Transportation is the lifeblood of the economy. Transportation is also vital in delivering basic services, as well as urgent humanitarian assistance. Strangle transportation and we asphyxiate the economy, basic service and humanitarian assistance delivery. There is a need to rethink the transportation strategy in the time of the pandemic. Pre-COVID, developing mass transportation was seen as the ideal path to development. Mass transportation has become more important at the time of the pandemic, due to IPC concerns. Government must therefore seek out new strategies to make mass transportation available to the public. Look at the option of subsidizing the operations of bus companies. Seriously rethink the policy on jeepneys and motorcycles. If there are risks about observance of health protocols, what should be done to mitigate the risks? This of course should be combined with limiting movement to essential travel. Require big private companies and government offices to bring to the office and bring back home their workers. In the minimum government should provide transportation to hospital workers. They can barely don off and then put on again their PPEs. The least that government can do is reduce the hours they need to go home to their families, if we desire our healthcare system not to totally collapse.

In terms of compliance to let travel restrictions, enforcement should be made at point of source and destination instead of having highly visible checkpoints that create monstrous traffic jams along major thoroughfares. Let us empower communities and homeowners’ associations to become responsible travel restriction enforcers.

Participation and community engagement

The magnitude of the problem is so massive that government alone cannot manage the pandemic. To be successful, government has to rely on the people, on their participation in all aspects of COVID-19 response. As mentioned earlier, we have extensive experience in community-centred DRR. We should use such experience to our advantage.

Vulnerable groups have specific needs. We have seen an elderly couple, the husband pushing a wheelchair several kilometres going to the hospital for regular dialysis on wheelchair. We have seen young couples with dead babies in their arms because they could not be admitted in hospitals. We have seen senior citizens braving the rain and possible infection to get their ayuda (assistance). The list is long. Older people, persons with disabilities, persons with chronic illness, pregnant and lactating women, solo parents, indigent households and indigenous people, among other have specific needs during disasters and pandemics that must be identified and addressed.
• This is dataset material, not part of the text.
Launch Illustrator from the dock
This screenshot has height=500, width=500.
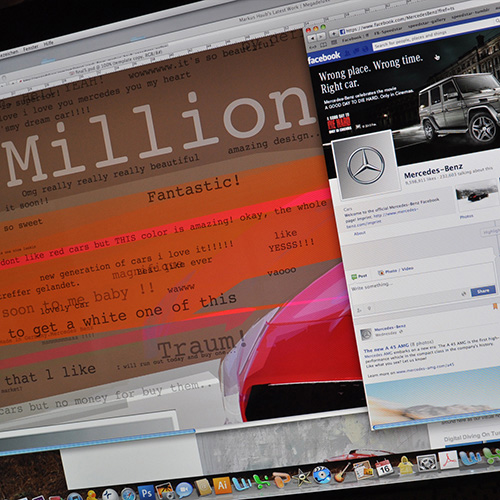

Civil society organization, NGOs, international NGOs, UN agencies and institutional donors have been our partners in past emergencies. They should not be excluded from participating in all aspects of the response to COVID-19.

Upholding human rights

All people have rights, including the right to life with dignity. The rights cannot be set aside in the name of pandemic protection and control, or any disaster. Where people are vulnerable to natural hazards, climate and environmental risks, or pandemics, violations of human rights exist. Their vulnerability indicates the lack of access to basic services. These vulnerabilities are often heightened during times of humanitarian emergencies, when access to basic services and humanitarian assistance is denies. The right to receive assistance, the right to participate, the right to have a say in decisions affecting them, the right to life with dignity are often violated during emergencies.

It is the right of the people to benefit from quality design and delivery of programs and services. This right creates an obligation on duty bearers, foremost the government, to constantly work for excellence, regularly reflecting on implementation to with the aim of identifying areas where improvement can be undertaken. All duty-bearers have the responsibility to uphold these rights, especially during emergencies. And being onion-skinned in the face of public criticism has no place in public service.